RESEARCH

Can Europe Connect Its Carbon Dots?

Europe lays early foundations for CO2 transport and storage as cross border hubs expand

21 Nov 2025

European Commission Joint Research Centre building exterior with signage.

Europe’s plan to cut industrial emissions is no longer a distant promise. New research and a surge of collaborations show carbon capture, utilization, and storage moving from blueprints to visible progress. What once felt experimental now looks like the early architecture of a continent wide CO2 network.

Fresh analysis from the Joint Research Centre, the scientific arm of the European Commission, finds the sector advancing faster than expected. Early pieces of a shared system are already taking shape. Countries are preparing to ship captured carbon across borders, expand North Sea storage sites, and align transport rules. These steps are attracting attention from governments and investors well beyond Europe.
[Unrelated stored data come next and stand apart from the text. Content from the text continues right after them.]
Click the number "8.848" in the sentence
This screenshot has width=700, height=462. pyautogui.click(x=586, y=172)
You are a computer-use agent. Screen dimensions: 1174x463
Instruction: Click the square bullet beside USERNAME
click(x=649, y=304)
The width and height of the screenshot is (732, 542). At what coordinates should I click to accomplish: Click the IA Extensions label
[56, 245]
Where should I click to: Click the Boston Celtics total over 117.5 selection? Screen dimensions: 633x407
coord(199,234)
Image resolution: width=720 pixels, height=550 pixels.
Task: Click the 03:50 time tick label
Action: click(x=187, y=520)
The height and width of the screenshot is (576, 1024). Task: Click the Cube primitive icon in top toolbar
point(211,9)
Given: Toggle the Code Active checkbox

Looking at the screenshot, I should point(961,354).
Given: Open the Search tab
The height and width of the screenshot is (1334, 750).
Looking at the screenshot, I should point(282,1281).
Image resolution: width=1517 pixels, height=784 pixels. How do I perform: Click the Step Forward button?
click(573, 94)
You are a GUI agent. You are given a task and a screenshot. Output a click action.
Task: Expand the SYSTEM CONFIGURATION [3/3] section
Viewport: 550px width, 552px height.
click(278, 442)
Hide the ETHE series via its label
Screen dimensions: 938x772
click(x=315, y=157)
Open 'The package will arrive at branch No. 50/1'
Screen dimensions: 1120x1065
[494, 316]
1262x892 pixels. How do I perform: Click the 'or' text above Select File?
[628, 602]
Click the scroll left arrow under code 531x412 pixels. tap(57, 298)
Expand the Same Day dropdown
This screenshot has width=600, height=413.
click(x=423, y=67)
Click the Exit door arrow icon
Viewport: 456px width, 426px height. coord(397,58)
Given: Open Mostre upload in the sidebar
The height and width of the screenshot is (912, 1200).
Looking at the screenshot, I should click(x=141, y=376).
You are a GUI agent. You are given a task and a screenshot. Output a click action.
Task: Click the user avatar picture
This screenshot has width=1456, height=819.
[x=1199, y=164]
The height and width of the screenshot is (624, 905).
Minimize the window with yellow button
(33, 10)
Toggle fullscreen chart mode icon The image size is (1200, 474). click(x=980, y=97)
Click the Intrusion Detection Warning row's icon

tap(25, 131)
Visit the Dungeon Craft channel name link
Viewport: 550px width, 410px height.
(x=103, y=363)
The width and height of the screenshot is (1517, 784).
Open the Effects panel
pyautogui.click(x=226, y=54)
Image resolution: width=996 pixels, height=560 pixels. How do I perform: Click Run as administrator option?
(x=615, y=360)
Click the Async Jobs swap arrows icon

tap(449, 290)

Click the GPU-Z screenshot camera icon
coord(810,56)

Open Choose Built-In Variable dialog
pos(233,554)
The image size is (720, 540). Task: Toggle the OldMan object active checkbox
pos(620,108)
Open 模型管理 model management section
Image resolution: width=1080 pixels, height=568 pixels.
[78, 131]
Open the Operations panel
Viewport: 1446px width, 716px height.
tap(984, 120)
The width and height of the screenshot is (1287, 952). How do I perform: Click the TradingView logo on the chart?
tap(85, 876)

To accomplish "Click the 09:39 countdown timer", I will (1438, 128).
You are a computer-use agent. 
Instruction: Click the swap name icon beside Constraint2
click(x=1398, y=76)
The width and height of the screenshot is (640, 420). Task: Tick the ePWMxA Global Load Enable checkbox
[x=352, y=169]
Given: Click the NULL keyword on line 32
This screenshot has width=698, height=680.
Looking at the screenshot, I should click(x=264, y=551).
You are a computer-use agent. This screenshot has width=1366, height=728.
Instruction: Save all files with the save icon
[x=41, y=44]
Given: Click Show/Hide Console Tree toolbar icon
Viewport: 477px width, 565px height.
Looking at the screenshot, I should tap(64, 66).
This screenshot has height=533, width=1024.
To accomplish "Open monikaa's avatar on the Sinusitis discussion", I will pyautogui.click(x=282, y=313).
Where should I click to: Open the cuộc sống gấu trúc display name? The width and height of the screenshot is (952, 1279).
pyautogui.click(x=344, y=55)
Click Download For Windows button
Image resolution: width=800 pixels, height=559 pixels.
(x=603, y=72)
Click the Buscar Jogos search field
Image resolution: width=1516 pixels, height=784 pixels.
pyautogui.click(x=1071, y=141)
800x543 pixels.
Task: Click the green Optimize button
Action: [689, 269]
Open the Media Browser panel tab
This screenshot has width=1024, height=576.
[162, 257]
Policy experts describe a shift from pilots to real world deployment. The change is most evident along new cross border corridors. The Norway based Northern Lights project stands out, with Equinor, Shell, and TotalEnergies working together on a common approach to shipping and storing carbon. It is still far from a fully connected network, yet it shows how regional links are beginning to form.

Industry pressure plays a central role. Europe’s emissions rules are among the strictest anywhere, and many companies now view carbon capture as a practical route to compliance while keeping factories competitive. This has pushed firms to form alliances that no single country or company could manage alone. Collaboration is becoming the only realistic way to scale the capture, transport, and storage chain.

The path is not free of obstacles. Costs remain uncertain, and critics warn that carbon capture should support, not distract from, efforts to cut emissions at the source. The latest research acknowledges these tensions but also highlights Europe’s strong geological capacity and a rise in investor interest. Analysts expect that as more projects advance, shared pipelines, common storage hubs, and basic learning curves will gradually bring down expenses.

Each new corridor, contract, and permit moves Europe closer to an integrated system for handling CO2. For companies watching the shift, the message is straightforward. Carbon capture is no longer a speculative option. It is progressing, piece by piece, toward a role in Europe’s industrial transition.